Being a person whose sons are probably going to have "Forever In Blue Jeans" played at my funeral.... I LOVE, LOVE, LOVE this sleeve!  Those of you who have made comments about using your jeans for a big screen TV have me laughing out loud.... and sobbing because it would be true for my jeans.  I'm thinking you might be able to find an inexpensive pair of child's jeans at the Goodwill..... it would take an even smaller pair for my K3.
    Congrats, manou.... this is awesome!!


----------



## Bonbonlover (Oct 17, 2010)

really cute! But Wow that must have been one tiny bottom


----------



## manou (Sep 5, 2010)

I am now wrecking my brain on how to use the front part of the jeans...  
Hope to come up with something that'll keep the use of the pockets.


----------



## AmusedDiva (Jan 13, 2011)

That is absolutely darling.


----------



## PraiseGod13 (Oct 27, 2008)

manou said:


> I am now wrecking my brain on how to use the front part of the jeans...
> Hope to come up with something that'll keep the use of the pockets.

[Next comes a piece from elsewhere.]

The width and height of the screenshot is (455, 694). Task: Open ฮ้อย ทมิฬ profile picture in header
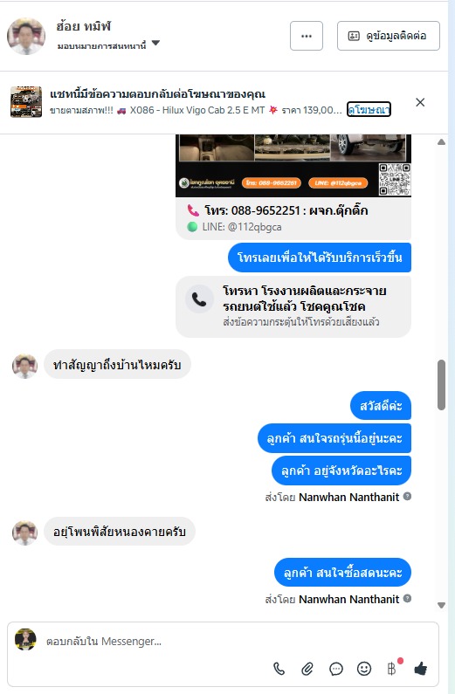pyautogui.click(x=26, y=36)
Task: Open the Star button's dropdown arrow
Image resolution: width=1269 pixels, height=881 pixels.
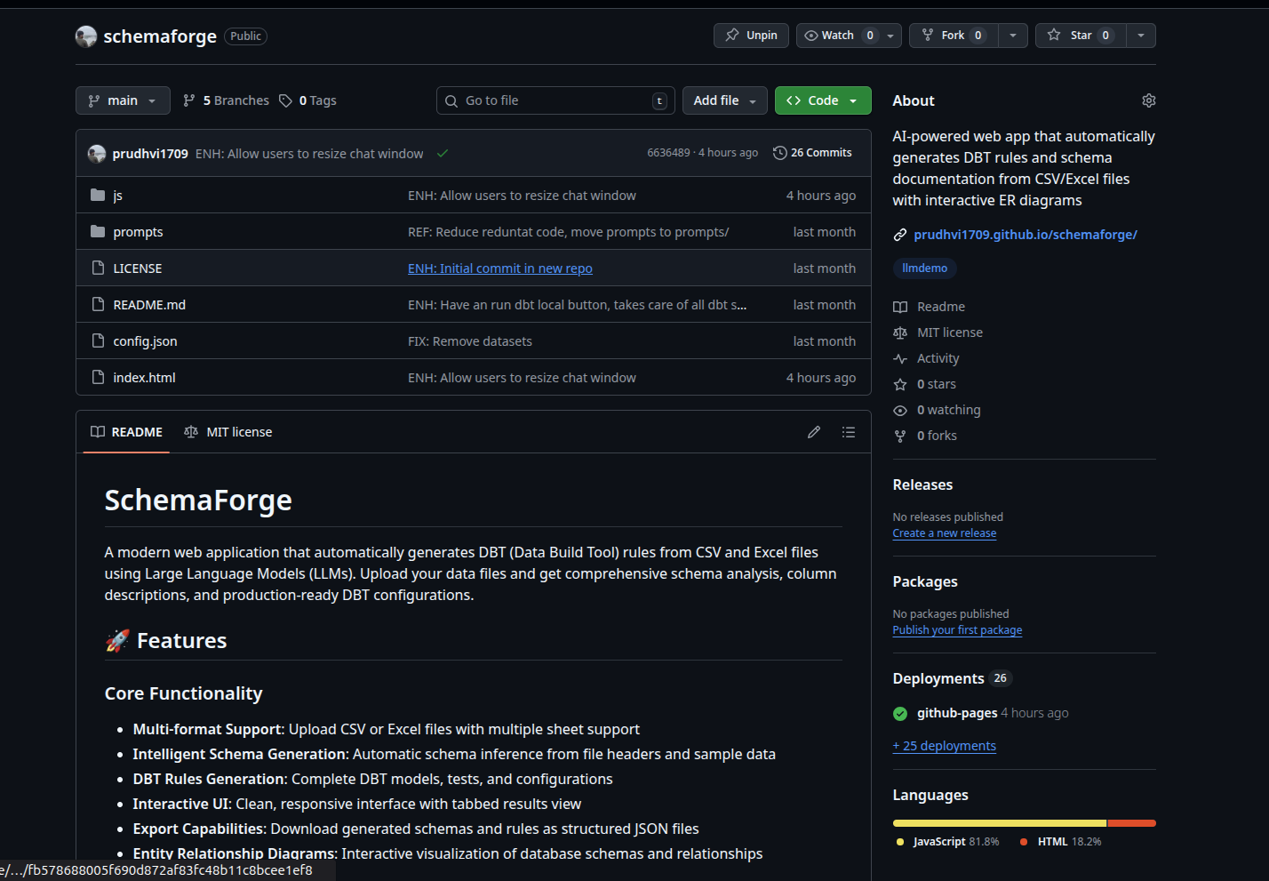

As creative as you are... I'm sure you'll come up with something soon. I can't get over how much I love this sleeve!


----------



## TerryB (Jan 5, 2011)

manou said:


> I am now wrecking my brain on how to use the front part of the jeans...
> Hope to come up with something that'll keep the use of the pockets.


Maybe a piece of velco? A button and toggle? It wouldn't be able to hold much, but pockets just have a way getting filled with something, don't they!

I keep wantingthere to be a piece of ribbon to run through the belt loops...


----------



## PraiseGod13 (Oct 27, 2008)

So, where did you get the jeans material with the seam down the middle for the front flap?  Side seam from a leg possibly??  Is the denim piece with the pockets lined with the NY fabric also?  You really put a lot of time into the design of this one.  I have a pair of "very skinny jeans" from my post-Weight Watchers days and I measured those back pockets.... and they're double the width that I'd need for my K3.  So, I'm thinking it would have to be a pair of child's jeans to make this work.


----------



## PG4003 (Patricia) (Jan 30, 2010)

PraiseGod13 said:


> So, where did you get the jeans material with the seam down the middle for the front flap? Side seam from a leg possibly?? Is the denim piece with the pockets lined with the NY fabric also? You really put a lot of time into the design of this one. I have a pair of "very skinny jeans" from my post-Weight Watchers days and I measured those back pockets.... and they're double the width that I'd need for my K3. So, I'm thinking it would have to be a pair of child's jeans to make this work.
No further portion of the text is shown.